**WORK INSTRUCTIONS**
Reproduce the data that follows precisely.

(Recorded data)
------------------------------------

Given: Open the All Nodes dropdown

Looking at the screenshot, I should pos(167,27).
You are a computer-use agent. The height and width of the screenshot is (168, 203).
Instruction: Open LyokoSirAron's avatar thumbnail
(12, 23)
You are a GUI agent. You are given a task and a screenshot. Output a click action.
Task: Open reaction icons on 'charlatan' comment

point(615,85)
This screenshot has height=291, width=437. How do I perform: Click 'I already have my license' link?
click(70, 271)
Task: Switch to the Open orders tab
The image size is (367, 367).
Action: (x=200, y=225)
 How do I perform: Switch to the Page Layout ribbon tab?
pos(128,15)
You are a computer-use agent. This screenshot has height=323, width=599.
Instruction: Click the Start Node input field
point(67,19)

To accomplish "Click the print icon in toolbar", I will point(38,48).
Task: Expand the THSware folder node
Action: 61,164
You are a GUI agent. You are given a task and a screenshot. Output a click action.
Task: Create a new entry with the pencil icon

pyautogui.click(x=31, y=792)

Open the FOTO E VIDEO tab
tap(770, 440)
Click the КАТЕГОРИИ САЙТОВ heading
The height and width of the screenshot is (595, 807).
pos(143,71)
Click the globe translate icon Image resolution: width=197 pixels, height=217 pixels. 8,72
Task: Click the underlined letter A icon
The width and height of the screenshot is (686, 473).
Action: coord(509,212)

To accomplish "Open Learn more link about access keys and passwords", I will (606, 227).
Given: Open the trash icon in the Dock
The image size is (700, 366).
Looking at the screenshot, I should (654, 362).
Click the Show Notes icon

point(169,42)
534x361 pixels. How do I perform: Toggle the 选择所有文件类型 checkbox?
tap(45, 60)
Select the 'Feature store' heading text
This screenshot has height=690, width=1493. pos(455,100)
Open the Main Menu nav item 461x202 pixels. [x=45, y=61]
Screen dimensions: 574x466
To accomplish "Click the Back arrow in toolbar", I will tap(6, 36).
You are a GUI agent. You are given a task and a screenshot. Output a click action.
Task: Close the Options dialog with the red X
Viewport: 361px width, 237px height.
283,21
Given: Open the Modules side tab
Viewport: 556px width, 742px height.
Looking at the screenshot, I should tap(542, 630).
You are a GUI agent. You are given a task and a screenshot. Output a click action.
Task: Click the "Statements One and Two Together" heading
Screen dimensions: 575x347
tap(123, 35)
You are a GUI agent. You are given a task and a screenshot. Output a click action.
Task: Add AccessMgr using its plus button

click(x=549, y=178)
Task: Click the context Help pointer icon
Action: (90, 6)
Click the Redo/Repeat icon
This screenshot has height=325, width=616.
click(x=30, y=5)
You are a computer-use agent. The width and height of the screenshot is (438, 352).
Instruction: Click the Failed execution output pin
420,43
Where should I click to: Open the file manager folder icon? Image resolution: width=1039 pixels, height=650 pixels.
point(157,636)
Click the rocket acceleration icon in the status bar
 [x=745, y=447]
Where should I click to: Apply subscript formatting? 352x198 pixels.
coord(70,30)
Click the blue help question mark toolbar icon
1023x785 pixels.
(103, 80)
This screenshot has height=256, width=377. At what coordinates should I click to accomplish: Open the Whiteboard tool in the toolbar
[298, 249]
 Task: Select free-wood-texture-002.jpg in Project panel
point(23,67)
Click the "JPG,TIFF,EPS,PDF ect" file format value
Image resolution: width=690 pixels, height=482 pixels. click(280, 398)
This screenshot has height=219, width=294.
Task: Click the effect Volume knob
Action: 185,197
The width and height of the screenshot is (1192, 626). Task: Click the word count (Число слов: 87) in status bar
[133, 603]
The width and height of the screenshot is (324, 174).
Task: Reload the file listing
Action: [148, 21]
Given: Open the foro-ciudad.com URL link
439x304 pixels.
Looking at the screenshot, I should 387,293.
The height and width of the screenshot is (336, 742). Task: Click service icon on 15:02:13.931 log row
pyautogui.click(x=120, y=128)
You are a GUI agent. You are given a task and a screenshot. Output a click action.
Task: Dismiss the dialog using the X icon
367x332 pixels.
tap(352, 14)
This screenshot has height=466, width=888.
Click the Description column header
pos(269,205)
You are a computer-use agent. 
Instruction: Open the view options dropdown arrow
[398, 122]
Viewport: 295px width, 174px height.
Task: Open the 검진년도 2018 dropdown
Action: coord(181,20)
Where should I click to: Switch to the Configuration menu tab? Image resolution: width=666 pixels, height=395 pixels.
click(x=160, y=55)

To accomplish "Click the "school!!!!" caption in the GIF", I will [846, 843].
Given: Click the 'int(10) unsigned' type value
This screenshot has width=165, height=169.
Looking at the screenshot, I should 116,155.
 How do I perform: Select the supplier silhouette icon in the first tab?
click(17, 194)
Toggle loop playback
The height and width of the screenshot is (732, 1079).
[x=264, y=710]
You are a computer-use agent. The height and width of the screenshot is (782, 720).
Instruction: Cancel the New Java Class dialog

------------------------------------

**WRITTEN REPLY**
Given: Open the All Nodes dropdown

Looking at the screenshot, I should pos(167,27).
You are a computer-use agent. The height and width of the screenshot is (168, 203).
Instruction: Open LyokoSirAron's avatar thumbnail
(12, 23)
You are a GUI agent. You are given a task and a screenshot. Output a click action.
Task: Open reaction icons on 'charlatan' comment

point(615,85)
This screenshot has height=291, width=437. How do I perform: Click 'I already have my license' link?
click(70, 271)
Task: Switch to the Open orders tab
The image size is (367, 367).
Action: (x=200, y=225)
 How do I perform: Switch to the Page Layout ribbon tab?
pos(128,15)
You are a computer-use agent. This screenshot has height=323, width=599.
Instruction: Click the Start Node input field
point(67,19)

To accomplish "Click the print icon in toolbar", I will point(38,48).
Task: Expand the THSware folder node
Action: 61,164
You are a GUI agent. You are given a task and a screenshot. Output a click action.
Task: Create a new entry with the pencil icon

pyautogui.click(x=31, y=792)

Open the FOTO E VIDEO tab
tap(770, 440)
Click the КАТЕГОРИИ САЙТОВ heading
The height and width of the screenshot is (595, 807).
pos(143,71)
Click the globe translate icon Image resolution: width=197 pixels, height=217 pixels. 8,72
Task: Click the underlined letter A icon
The width and height of the screenshot is (686, 473).
Action: coord(509,212)

To accomplish "Open Learn more link about access keys and passwords", I will (606, 227).
Given: Open the trash icon in the Dock
The image size is (700, 366).
Looking at the screenshot, I should (654, 362).
Click the Show Notes icon

point(169,42)
534x361 pixels. How do I perform: Toggle the 选择所有文件类型 checkbox?
tap(45, 60)
Select the 'Feature store' heading text
This screenshot has height=690, width=1493. pos(455,100)
Open the Main Menu nav item 461x202 pixels. [x=45, y=61]
Screen dimensions: 574x466
To accomplish "Click the Back arrow in toolbar", I will tap(6, 36).
You are a GUI agent. You are given a task and a screenshot. Output a click action.
Task: Close the Options dialog with the red X
Viewport: 361px width, 237px height.
283,21
Given: Open the Modules side tab
Viewport: 556px width, 742px height.
Looking at the screenshot, I should tap(542, 630).
You are a GUI agent. You are given a task and a screenshot. Output a click action.
Task: Click the "Statements One and Two Together" heading
Screen dimensions: 575x347
tap(123, 35)
You are a GUI agent. You are given a task and a screenshot. Output a click action.
Task: Add AccessMgr using its plus button

click(x=549, y=178)
Task: Click the context Help pointer icon
Action: (90, 6)
Click the Redo/Repeat icon
This screenshot has height=325, width=616.
click(x=30, y=5)
You are a computer-use agent. The width and height of the screenshot is (438, 352).
Instruction: Click the Failed execution output pin
420,43
Where should I click to: Open the file manager folder icon? Image resolution: width=1039 pixels, height=650 pixels.
point(157,636)
Click the rocket acceleration icon in the status bar
 [x=745, y=447]
Where should I click to: Apply subscript formatting? 352x198 pixels.
coord(70,30)
Click the blue help question mark toolbar icon
1023x785 pixels.
(103, 80)
This screenshot has height=256, width=377. At what coordinates should I click to accomplish: Open the Whiteboard tool in the toolbar
[298, 249]
 Task: Select free-wood-texture-002.jpg in Project panel
point(23,67)
Click the "JPG,TIFF,EPS,PDF ect" file format value
Image resolution: width=690 pixels, height=482 pixels. click(280, 398)
This screenshot has height=219, width=294.
Task: Click the effect Volume knob
Action: 185,197
The width and height of the screenshot is (1192, 626). Task: Click the word count (Число слов: 87) in status bar
[133, 603]
The width and height of the screenshot is (324, 174).
Task: Reload the file listing
Action: [148, 21]
Given: Open the foro-ciudad.com URL link
439x304 pixels.
Looking at the screenshot, I should 387,293.
The height and width of the screenshot is (336, 742). Task: Click service icon on 15:02:13.931 log row
pyautogui.click(x=120, y=128)
You are a GUI agent. You are given a task and a screenshot. Output a click action.
Task: Dismiss the dialog using the X icon
367x332 pixels.
tap(352, 14)
This screenshot has height=466, width=888.
Click the Description column header
pos(269,205)
You are a computer-use agent. 
Instruction: Open the view options dropdown arrow
[398, 122]
Viewport: 295px width, 174px height.
Task: Open the 검진년도 2018 dropdown
Action: coord(181,20)
Where should I click to: Switch to the Configuration menu tab? Image resolution: width=666 pixels, height=395 pixels.
click(x=160, y=55)

To accomplish "Click the "school!!!!" caption in the GIF", I will [846, 843].
Given: Click the 'int(10) unsigned' type value
This screenshot has width=165, height=169.
Looking at the screenshot, I should 116,155.
 How do I perform: Select the supplier silhouette icon in the first tab?
click(17, 194)
Toggle loop playback
The height and width of the screenshot is (732, 1079).
[x=264, y=710]
You are a computer-use agent. The height and width of the screenshot is (782, 720).
Instruction: Cancel the New Java Class dialog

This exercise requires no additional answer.